No matter how the clinic impacts Davidson student volunteers, we are all passionate about helping the clinic because we are able to directly help low﹣income members of the community. 

The clinic’s demographic statistics from 2018 reported identical representation of African American, Caucasian, and Hispanic patients, indicating that the clinic really does serve a wide variety of people in the community. 

When student volunteers were asked if they believe that the Community Free Clinic truly impacts the community, 100 percent reported that they do believe the clinic is a force for good. 

After walking halls lined with examination rooms filled with the latest equipment, seeing the smiles of the volunteer nurses speaking various languages to accommodate patient needs, and scanning the racks of prescriptions prepared by licensed pharmacists, I feel as though I am contributing to more than just a walk-in clinic. 

Every day, clinicians see patients who are in critical need of care but were discouraged from treatment because of their financial situation. 

When these patients find the Community Free Clinic, they feel like they have entered an oasis, a place where people genuinely care about them and support them. 

Along with excellent healthcare, the clinic provides non-perishable food items, toiletries, and clothing to its patients in need. These items are generously donated by members of greater Cabarrus County in order to foster a healthy and happy community.
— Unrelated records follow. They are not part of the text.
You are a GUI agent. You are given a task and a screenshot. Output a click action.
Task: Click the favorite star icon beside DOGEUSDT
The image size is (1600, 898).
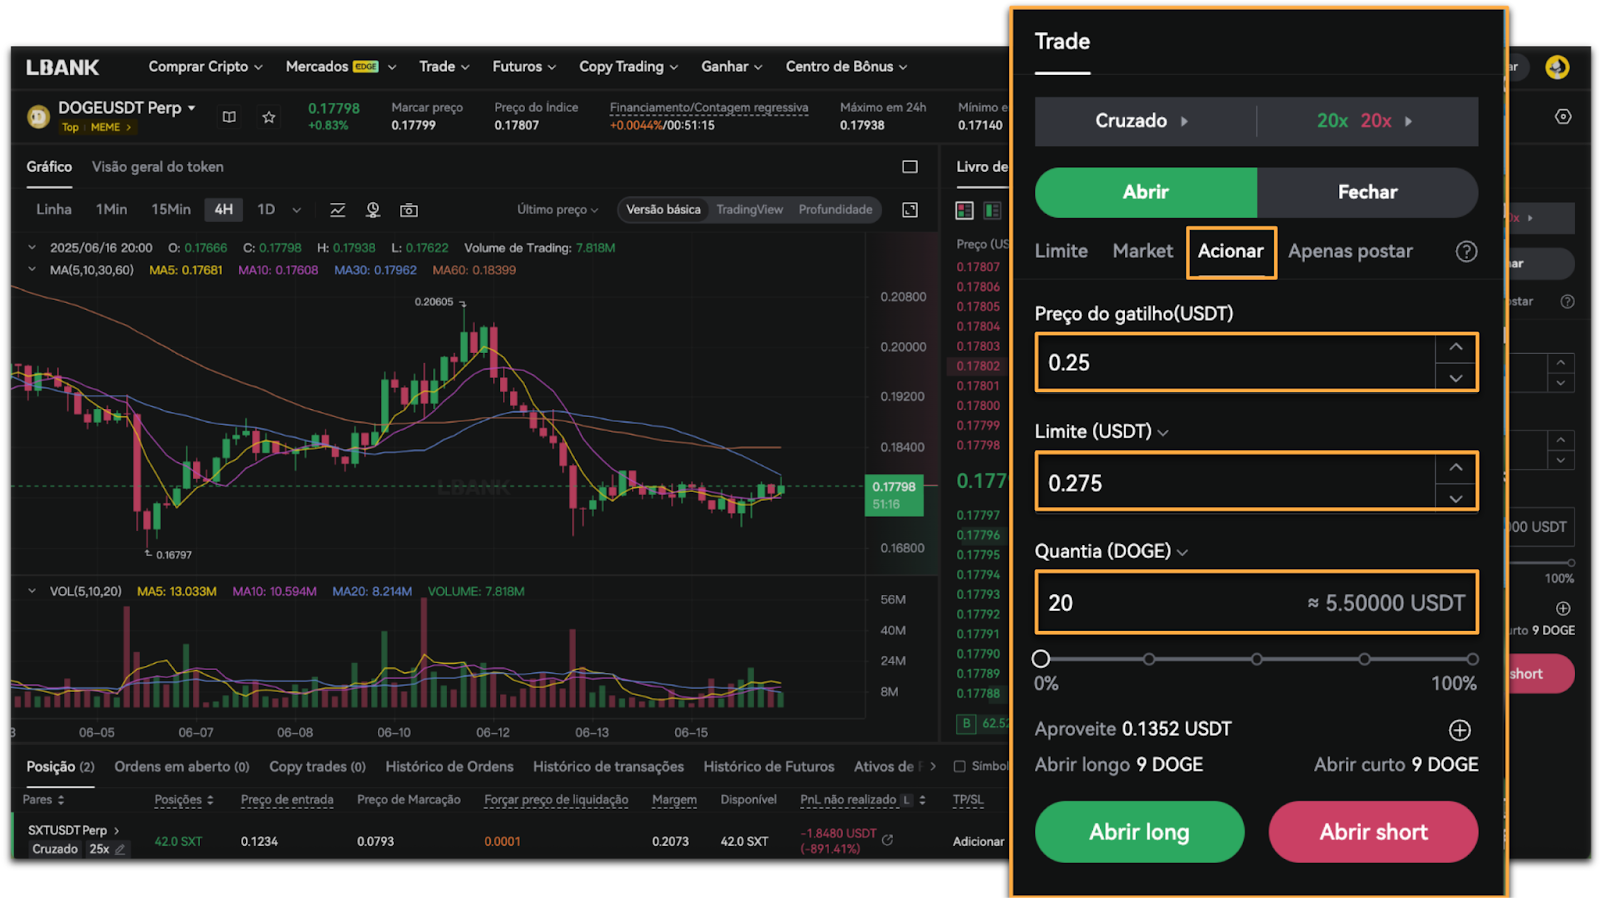tap(269, 117)
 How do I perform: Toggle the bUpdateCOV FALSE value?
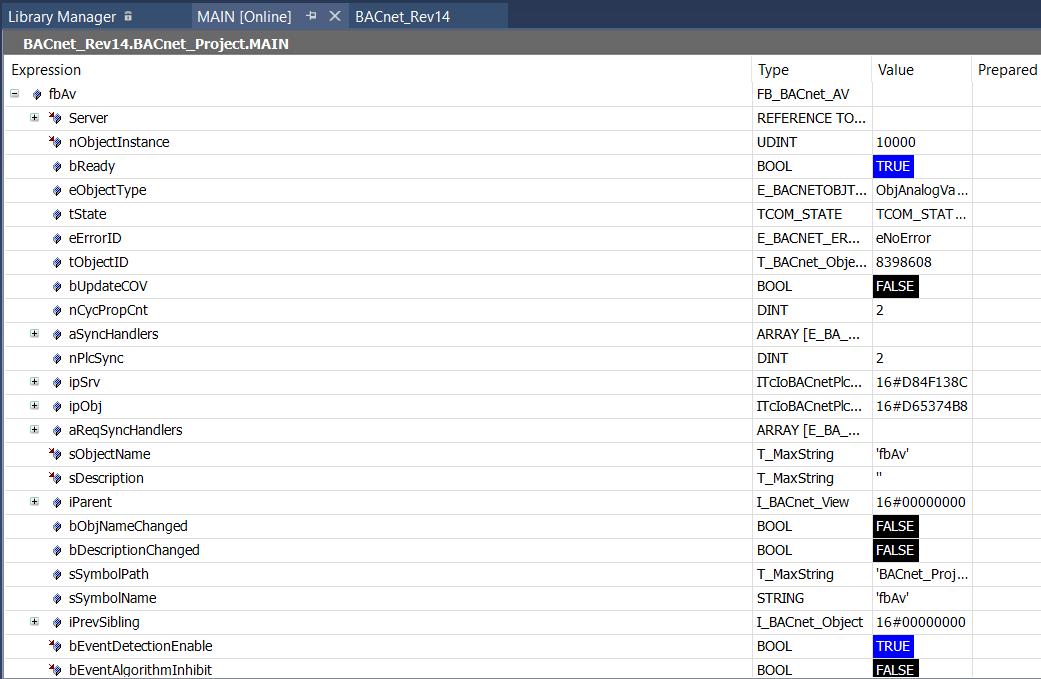tap(895, 286)
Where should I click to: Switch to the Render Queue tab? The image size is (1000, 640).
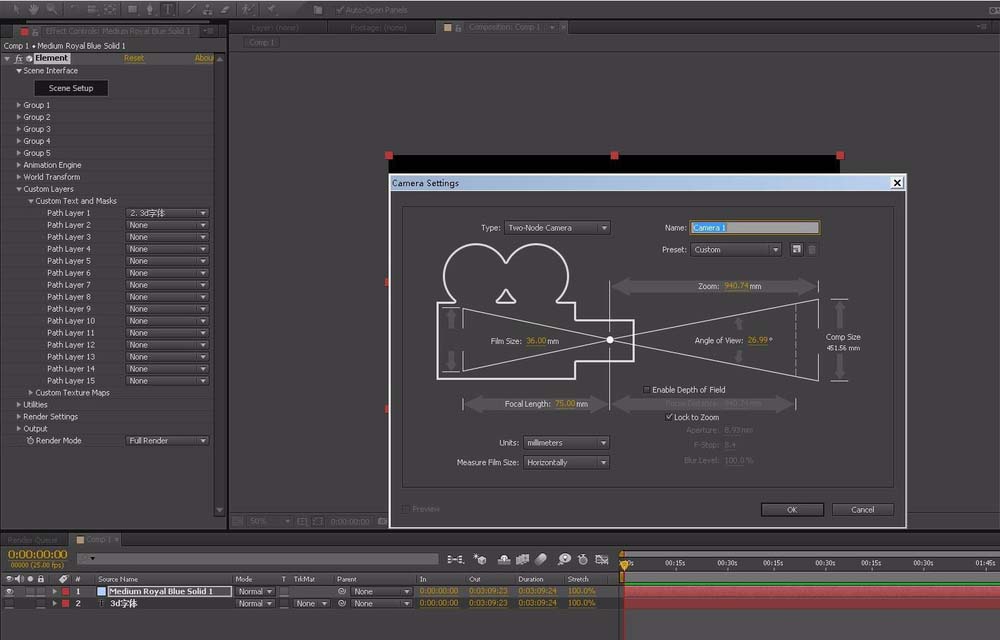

However, treating patients has a cost. While the clinic could not function without non-monetary donations and volunteer service, money is a large part of healthcare and without it, the facility could no longer meet the current needs of the community. 

Medications, equipment, and outsourcing to specialists require financing to be able to subsidize the costs for patients. 

This is a great area of concern for the volunteers, as well as the staff, who understand the detriment any loss of funding would have on the community. 

While there is no perfect solution to this potential problem, volunteers and clinicians alike agree that bringing awareness to the clinic’s presence and mission to the greater community would not only increase funding, but more importantly, encourage other people with financial instability to get the medical care they need and deserve. 

It is not an individual whose money makes a difference but the larger healthcare corporations that will be the ones to encourage the future of the clinic. Atrium Health, Gateway Surgery Center, and Labcorp directly partner with the clinic. They encourage patients to use the clinic as a resource for postoperative care as well as for routine checkups and procedures.

The passion for people and medicine exuded by the clinic’s staff will stay with the student volunteers as they head into the next chapter of their own healthcare careers. 

Davidson student volunteers will remember, if nothing else, that they made a difference in how “Health happens here” in Cabarrus County, North Carolina. 

While my time at the clinic is far from over, I encourage my fellow Davidsonians to continue the legacy of support to our neighboring communities.